Task:
Pick up the diary entry about a missed appointment and continue it from its last sentence.

── Text block ──

Wednesday, January 18, 2012

hmmmmm I missed my appointment and of all days. I needed this appointment. The screaming in my head the ranting and this stupid asshole crying that I'm so fucking sick of I would rather chew my arm off then to cry. If I fill out one more stupid fucking job application and get rejected one more time I swear to God I'm going to die. I swear to God I'm running I away. God I'm so stupid I told dad I wanted to die why? why? why? did I do that. This melancholia I woke up crying yesterday, and today AGAIN. It just blurted out nobody would fucking care, you know it's like a cancer this this this stupid shit this whatever it is in your pit, it makes you think the most lousy thoughts, I suppose I wanted confirmation that somebody would notice and not lecture and just say something nice, and he did. Of course he would he's my father right? right. When you are this off, it's time to go. It wears you out and everyone else out too. It would be a relief to everyone.

───
── Information ──

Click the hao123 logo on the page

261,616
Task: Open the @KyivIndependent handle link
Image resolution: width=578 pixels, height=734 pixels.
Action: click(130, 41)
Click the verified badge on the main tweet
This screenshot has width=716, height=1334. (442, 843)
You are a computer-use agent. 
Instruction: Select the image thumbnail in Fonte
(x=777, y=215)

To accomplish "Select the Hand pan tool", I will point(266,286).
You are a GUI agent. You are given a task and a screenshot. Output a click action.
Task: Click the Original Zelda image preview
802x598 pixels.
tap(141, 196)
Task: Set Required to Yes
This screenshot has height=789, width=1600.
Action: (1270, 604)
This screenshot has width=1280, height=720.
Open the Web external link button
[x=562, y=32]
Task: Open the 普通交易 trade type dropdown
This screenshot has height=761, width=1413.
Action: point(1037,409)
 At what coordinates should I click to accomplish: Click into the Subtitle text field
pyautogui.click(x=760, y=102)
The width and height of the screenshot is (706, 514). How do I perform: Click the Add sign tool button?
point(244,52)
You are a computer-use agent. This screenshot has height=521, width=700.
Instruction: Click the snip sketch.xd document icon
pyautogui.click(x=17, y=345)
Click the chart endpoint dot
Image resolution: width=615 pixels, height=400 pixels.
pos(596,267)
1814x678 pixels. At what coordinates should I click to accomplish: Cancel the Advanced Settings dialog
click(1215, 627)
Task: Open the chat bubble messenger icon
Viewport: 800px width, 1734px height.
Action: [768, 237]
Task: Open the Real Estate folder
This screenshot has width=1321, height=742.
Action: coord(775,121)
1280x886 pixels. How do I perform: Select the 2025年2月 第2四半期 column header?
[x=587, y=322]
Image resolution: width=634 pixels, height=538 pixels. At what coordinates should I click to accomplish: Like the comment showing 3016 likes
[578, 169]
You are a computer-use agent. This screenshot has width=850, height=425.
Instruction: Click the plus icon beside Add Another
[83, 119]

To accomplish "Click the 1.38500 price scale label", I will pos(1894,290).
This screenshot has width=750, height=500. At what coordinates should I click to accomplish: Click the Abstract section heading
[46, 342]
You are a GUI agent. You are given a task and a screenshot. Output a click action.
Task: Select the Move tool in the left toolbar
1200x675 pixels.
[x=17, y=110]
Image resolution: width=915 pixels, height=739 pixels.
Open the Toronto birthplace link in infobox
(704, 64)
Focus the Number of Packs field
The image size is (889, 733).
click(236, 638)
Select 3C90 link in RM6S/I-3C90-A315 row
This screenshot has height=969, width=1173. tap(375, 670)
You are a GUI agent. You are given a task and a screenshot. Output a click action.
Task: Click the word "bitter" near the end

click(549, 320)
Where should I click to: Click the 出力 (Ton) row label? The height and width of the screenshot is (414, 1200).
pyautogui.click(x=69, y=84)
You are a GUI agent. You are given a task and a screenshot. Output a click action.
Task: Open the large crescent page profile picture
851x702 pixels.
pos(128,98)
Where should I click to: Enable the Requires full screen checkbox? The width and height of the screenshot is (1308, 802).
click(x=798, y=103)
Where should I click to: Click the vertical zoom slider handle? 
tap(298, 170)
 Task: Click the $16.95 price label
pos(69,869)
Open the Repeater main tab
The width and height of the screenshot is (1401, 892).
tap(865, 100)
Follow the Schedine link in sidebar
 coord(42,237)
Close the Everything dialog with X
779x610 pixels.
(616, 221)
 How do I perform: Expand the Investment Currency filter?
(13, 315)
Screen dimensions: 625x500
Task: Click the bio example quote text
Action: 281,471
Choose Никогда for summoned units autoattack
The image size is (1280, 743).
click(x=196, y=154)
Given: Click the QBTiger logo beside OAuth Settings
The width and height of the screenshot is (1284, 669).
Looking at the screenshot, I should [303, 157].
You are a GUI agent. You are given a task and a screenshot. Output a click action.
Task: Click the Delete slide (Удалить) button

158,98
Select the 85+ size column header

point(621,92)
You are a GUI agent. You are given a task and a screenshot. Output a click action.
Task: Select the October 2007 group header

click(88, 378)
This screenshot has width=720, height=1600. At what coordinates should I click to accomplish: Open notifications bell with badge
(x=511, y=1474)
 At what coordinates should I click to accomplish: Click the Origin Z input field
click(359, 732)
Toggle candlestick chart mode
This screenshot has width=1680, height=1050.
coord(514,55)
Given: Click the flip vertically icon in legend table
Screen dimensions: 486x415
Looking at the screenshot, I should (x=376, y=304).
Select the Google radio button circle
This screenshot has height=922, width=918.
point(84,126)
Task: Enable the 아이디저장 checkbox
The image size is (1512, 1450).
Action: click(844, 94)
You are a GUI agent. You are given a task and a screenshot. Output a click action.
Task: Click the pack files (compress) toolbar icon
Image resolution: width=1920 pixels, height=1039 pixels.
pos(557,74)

───

Solved problem:
I shred my scalp with the box cuter and I want to keep going. my mind gets carried away with it. After I talked to Roy I was sick of talking I was sick of being upset about that. This stupid anger and guilt I'm just sick of it. They all hate me anyway then the Scotsman won't do whatever it is I think he should do and it's ripping me into shreds. So shred away. Why so who cares pull the most infamous disappearing act of all time. Then go quietly no "I'll see you on the dark side of the moon" I just won't see you. Try to understand I'm tired of talking I'm tired of understanding and I'm tired of "It will be better" no it won't. I'm not a pessimist, I'm a realist. Through the years with each year, it doesn't get better this condition only gets worse. I just need a soft place to land. Not even warm, just soft. Never in my wildest dreams did I ever think I would cut myself, but I did, and now it's more and more and the pain is getting less and less. I just never wanted to make a mess for anybody and I never wanted it to coagulate and fuck it up.